Este verão não foi amável com os meus testemunhos de encontros com o Outro Lado. No mês que costuma ser querido para todos vi e senti o esforço dos Bombeiros Voluntários Da Ribeira Brava e Ponta do Sol para salvar uma vida, ali mesmo, numa curva do Livramento, da Ponta do Sol, do nosso cantinho e do cantinho de quem se dirigia rumo ao sol e viu a sua vida ceifada, num cantinho, nosso. Nesse dia, soube, o pai completava sessenta anos, a mulher de menos de um ano estava grávida em fim de termo e aquela vida que se gerava já não conheceria quem, também, lhe dera a vida.
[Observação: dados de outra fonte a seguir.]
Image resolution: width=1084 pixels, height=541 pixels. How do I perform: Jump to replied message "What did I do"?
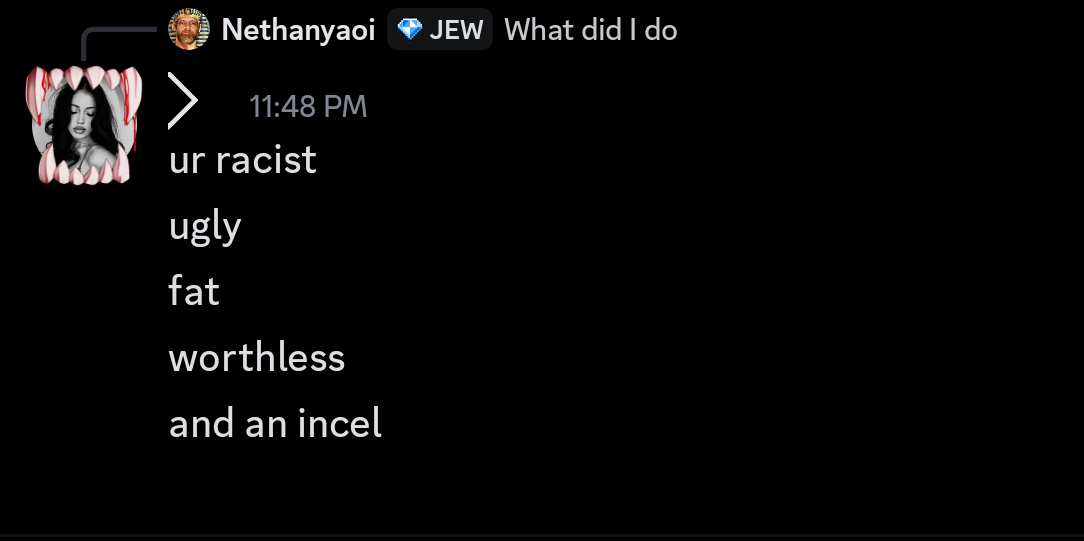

Não é possível encarnar os sentimentos duma mulher que perde o marido enquanto sente o filho de ambos pontapear o ventre, não é possível imaginar o que é parir em luto, mas pariu, no início do mês que corre a vida deu origem à vida e o filho nasceu, sem a mão do pai, sem o abraço do marido, sem o sorriso do filho.
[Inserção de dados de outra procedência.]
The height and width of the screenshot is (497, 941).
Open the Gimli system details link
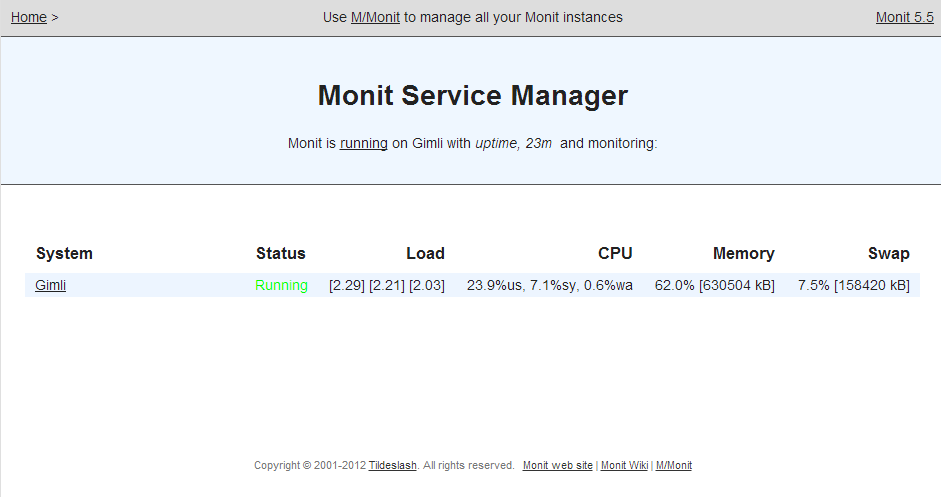pyautogui.click(x=50, y=285)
Uma sucessão de tristes coincidências que nos fazem pensar o que estaria Deus a preparar para estas vidas, que prova, que missão? E é nestas alturas que surgem as inevitáveis crises de Fé.
Na imperiosidade de prosseguir com o quotidiano, trabalhamos, suamos, queixamo-nos do calor e da humidade, com razão, dormimos mal, ou pouco, comemos, bebemos, esquecemos, lembramos de sobressalto, as ondas de calor pelo corpo, os suores frios da responsabilidade, o stress.
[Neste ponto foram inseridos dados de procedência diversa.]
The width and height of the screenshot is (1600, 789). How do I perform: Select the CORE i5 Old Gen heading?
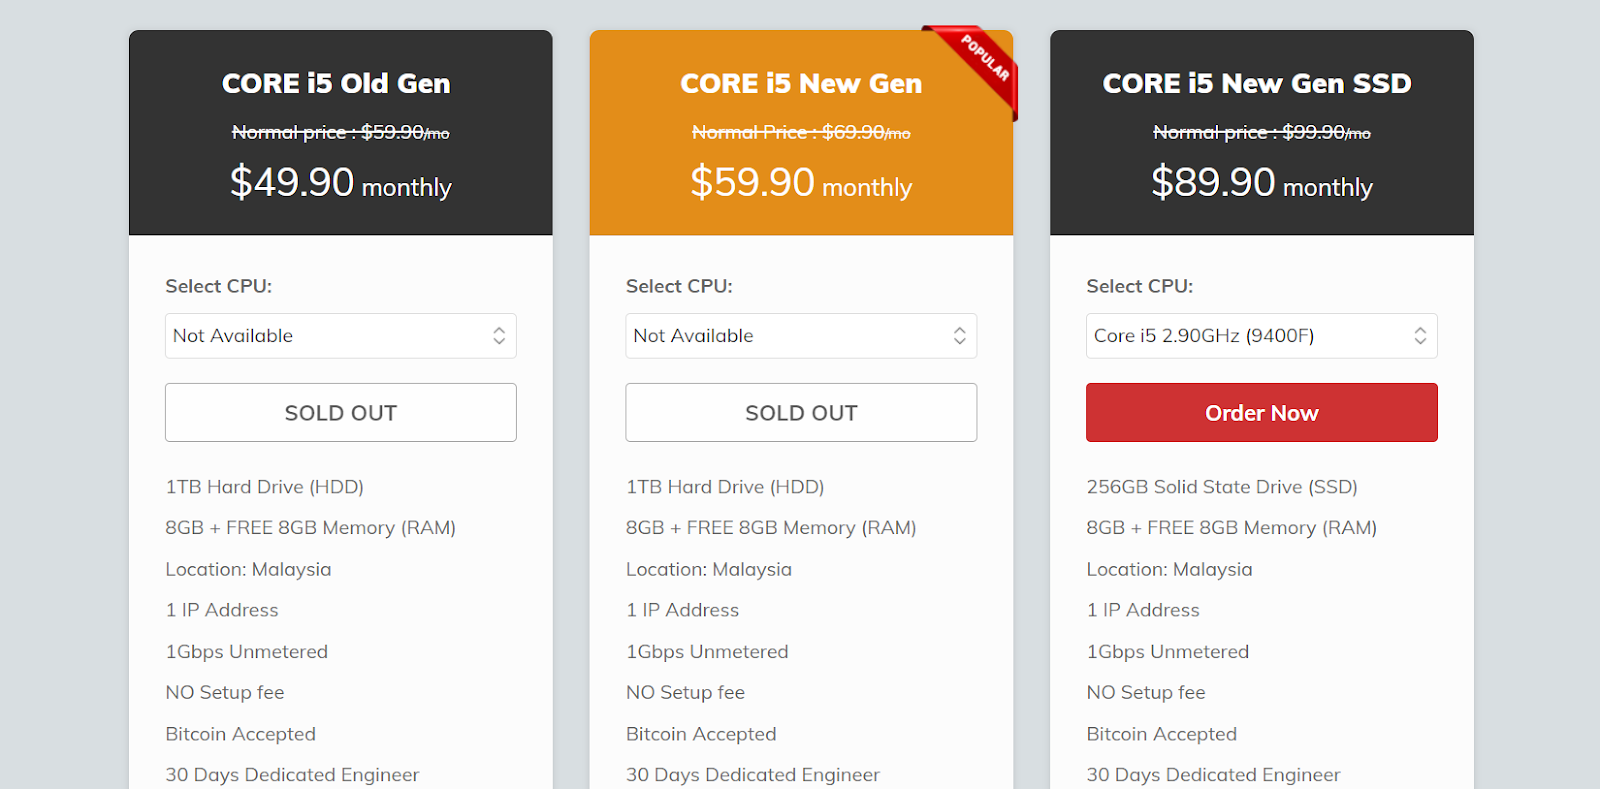pyautogui.click(x=336, y=83)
Em mais um dia de diligências no tribunal do Funchal, subia pela 31 de janeiro, em desvio das obras junto ao Hotel Orquídea, noto uma comoção do outro lado, na rua paralela, como o meu destino era ao lado não evitei passar por tal ponto, foi quando encontrei a minha amiga Gina, muito aflita e depois…mais um ser inerte, sem resposta aos apelos dramáticos das tentativas de reanimação do enfermeiro Filipe. Uma senhora, no limiar da meia idade, vinda do mesmo sitio que eu caíra para o infinito e nem as chamadas elétricas dos Bombeiros, que não consegui identificar, foram capazes de reverter. Dois passos, a senhora deu dois passos por cima dum canteiro desprovido de flores, e ali parou, pararam os passos, os calores, a humidade, o stress, a responsabilidade, a vida…. Dois passos sobre o canteiro e o futuro parou ali.
Para quê tanto calor, stress, dores de cabeça, dores de barriga? Dois passos…acabou tudo.